Fixed income funds have seen a resurgence in recent months as advisors and investors look to pivot their portfolios in a time of rising interest rates by the Federal Reserve. With the next interest rate hike set to be announced tomorrow and anticipated to be 0.75%, all eyes are on the central bank to set the tone for the second half of 2022.

Concern about a potential 100 basis point rate hike has been floated since the release of June’s CPI, a surprising 9.1% on expectations of 8.7%, driven high by energy, food, and housing costs but with all individual measurements reflecting inflation. On the opposite end is a resilient job market that added 372,000 jobs in June, while in between are signs of a slowing economy.
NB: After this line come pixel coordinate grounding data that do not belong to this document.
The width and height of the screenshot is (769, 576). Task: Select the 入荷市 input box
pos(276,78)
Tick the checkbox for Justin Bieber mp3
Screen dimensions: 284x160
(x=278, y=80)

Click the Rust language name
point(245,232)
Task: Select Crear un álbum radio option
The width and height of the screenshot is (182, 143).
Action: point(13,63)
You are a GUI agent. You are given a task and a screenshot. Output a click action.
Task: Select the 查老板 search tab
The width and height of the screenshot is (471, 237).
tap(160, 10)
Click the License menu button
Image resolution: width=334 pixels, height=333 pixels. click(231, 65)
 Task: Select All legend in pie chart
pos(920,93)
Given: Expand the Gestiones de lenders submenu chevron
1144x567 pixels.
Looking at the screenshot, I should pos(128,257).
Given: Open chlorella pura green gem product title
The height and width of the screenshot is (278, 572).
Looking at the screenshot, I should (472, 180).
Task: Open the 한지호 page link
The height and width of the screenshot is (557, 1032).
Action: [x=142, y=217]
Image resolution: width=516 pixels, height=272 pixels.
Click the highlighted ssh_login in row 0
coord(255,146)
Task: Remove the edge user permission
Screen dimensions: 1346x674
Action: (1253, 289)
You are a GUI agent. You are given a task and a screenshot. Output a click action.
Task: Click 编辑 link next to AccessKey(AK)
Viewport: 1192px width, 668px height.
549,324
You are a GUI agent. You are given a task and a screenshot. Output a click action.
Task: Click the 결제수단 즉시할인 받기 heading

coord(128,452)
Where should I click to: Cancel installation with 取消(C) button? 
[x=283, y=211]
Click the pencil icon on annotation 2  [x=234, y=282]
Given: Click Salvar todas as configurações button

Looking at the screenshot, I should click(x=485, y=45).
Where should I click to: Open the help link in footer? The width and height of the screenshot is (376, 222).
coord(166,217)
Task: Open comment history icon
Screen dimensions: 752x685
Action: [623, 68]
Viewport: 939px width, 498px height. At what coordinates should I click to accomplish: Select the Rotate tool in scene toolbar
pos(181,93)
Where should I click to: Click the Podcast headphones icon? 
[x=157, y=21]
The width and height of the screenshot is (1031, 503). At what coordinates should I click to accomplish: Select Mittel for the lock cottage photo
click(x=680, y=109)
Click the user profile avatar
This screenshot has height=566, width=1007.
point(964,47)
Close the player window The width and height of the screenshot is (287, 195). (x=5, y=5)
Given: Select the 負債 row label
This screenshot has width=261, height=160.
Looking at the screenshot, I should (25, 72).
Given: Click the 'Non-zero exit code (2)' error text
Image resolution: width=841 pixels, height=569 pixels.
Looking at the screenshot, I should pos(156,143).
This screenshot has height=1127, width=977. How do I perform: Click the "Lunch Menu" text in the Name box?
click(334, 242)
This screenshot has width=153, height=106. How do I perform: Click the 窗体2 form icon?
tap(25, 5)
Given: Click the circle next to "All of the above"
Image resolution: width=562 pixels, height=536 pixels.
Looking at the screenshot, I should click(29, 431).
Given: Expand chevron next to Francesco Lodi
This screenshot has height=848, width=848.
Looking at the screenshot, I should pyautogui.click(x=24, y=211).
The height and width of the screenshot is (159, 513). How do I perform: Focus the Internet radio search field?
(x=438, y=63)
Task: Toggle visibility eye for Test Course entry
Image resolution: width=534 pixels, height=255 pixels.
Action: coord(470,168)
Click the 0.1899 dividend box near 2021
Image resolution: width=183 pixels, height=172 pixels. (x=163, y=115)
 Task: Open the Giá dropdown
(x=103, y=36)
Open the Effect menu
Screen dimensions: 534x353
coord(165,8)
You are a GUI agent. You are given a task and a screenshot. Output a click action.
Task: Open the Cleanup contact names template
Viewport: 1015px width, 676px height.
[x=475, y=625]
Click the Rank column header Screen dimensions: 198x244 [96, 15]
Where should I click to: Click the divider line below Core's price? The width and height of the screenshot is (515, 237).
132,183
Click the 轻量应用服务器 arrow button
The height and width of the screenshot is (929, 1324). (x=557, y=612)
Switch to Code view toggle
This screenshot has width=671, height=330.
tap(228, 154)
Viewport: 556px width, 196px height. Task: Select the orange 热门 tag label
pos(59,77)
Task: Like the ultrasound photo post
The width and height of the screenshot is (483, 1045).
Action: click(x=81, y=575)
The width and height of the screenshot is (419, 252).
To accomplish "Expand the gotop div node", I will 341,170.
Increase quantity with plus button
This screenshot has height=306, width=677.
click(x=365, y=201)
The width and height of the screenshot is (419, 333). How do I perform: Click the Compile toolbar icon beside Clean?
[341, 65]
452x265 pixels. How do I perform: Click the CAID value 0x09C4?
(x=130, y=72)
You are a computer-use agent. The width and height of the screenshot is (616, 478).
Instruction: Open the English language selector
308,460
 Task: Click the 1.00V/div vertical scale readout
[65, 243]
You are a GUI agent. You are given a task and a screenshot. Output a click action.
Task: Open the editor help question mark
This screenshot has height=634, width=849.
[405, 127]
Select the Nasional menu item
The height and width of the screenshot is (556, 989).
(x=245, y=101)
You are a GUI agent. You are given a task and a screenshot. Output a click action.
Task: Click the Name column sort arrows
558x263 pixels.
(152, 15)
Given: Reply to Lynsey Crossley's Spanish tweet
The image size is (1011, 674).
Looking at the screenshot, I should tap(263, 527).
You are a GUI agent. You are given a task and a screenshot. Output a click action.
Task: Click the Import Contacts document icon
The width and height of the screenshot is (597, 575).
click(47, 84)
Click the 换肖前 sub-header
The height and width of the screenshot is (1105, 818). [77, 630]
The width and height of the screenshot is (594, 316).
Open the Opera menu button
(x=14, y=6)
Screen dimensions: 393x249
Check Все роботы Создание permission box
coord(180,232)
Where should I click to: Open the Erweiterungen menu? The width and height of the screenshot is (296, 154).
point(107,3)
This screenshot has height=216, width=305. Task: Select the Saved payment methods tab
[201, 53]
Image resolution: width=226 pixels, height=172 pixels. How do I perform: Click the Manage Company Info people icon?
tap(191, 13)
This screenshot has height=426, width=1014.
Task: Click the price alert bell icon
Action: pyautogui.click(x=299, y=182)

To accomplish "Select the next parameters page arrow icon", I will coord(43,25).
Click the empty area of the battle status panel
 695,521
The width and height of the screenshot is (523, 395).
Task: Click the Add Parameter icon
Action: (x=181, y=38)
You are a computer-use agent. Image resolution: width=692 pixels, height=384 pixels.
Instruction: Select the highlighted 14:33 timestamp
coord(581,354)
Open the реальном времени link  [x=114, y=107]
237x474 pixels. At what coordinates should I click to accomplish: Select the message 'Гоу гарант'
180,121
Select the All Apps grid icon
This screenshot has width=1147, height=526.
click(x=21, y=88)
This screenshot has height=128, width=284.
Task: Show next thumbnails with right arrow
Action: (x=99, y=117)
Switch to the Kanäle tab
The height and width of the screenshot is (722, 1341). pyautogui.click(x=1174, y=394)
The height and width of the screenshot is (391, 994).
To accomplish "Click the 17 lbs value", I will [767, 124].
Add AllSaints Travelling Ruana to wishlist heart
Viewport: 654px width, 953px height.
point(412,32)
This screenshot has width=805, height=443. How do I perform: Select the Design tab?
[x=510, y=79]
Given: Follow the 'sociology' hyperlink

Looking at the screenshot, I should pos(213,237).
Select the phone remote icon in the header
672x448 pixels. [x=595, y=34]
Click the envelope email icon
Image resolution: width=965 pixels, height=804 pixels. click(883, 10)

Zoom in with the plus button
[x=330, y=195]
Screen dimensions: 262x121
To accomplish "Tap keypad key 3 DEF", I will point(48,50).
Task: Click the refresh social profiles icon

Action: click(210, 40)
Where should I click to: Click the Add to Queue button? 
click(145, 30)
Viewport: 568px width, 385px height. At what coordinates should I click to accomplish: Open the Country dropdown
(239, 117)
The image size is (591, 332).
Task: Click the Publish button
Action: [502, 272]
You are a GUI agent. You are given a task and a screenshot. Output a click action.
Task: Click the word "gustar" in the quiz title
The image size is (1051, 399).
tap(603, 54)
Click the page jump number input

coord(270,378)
For now, the focus remains on inflation with the central bank committed to its fight to bring inflation under control, even at the cost of economic recession. Although, the Fed still hopes to be able to navigate a soft landing. There are concerns, however, that several inflationary pressures remain outside the purview of the Fed, such as energy and food prices driven ever higher by the ongoing Russian war in Ukraine, as well as continued COVID-19 impacts on the global supply chain.

“Until there’s very clear evidence of the labor market beginning to meaningfully deteriorate, the No. 1 focus for the Fed must be inflation,” Matthew Luzzetti, chief U.S. economist at Deutsche Bank, told PBS News.

USFR Takes the Guesswork Out of Rate Hikes

One fund that is riding high within fixed income this year is the WisdomTree Floating Rate Treasury Fund (USFR), an ETF that can make hedging portfolios for interest rate increases much easier for advisors and investors. Year-to-date USFR has net flows of $4.18 billion.

The fund capitalizes on the use of floating-rate notes by the U.S. Treasury and can be an excellent option for investors looking to limit their amount of credit risk but still capture higher yield potentials in rising rate environments.

WisdomTree believes that floating rate debt is an important bridge between long-maturity, fixed-rate Treasury Bonds, and short-maturity Treasury bills. By investing in floating rate Treasuries, holders are paid out quarterly and the amount paid is based on a rate that resets daily in reference to a weekly rate. It can be a good option if Treasury bill yields are rising because it provides the opportunity for greater compensation over a fixed rate bond.

Another benefit to a floating rate is that price volatility can be somewhat lessened by the weekly resets when compared to fixed income bonds. Treasury floating rate notes are a good option when the yield curve is flat or inverted.

USFR seeks to track the Bloomberg U.S. Treasury Floating Rate Bond Index, which measures the performance of floating-rate notes of the U.S. Treasury and contains floating rate notes with two-year maturities and a minimum outstanding amount of $1 billion. The index uses a rules-based strategy and is weighted by market cap. The index excludes fixed-rate securities, Treasury inflation-protected securities, convertible bonds, and bonds with survivor put options.

USFR carries an expense ratio of 0.15%.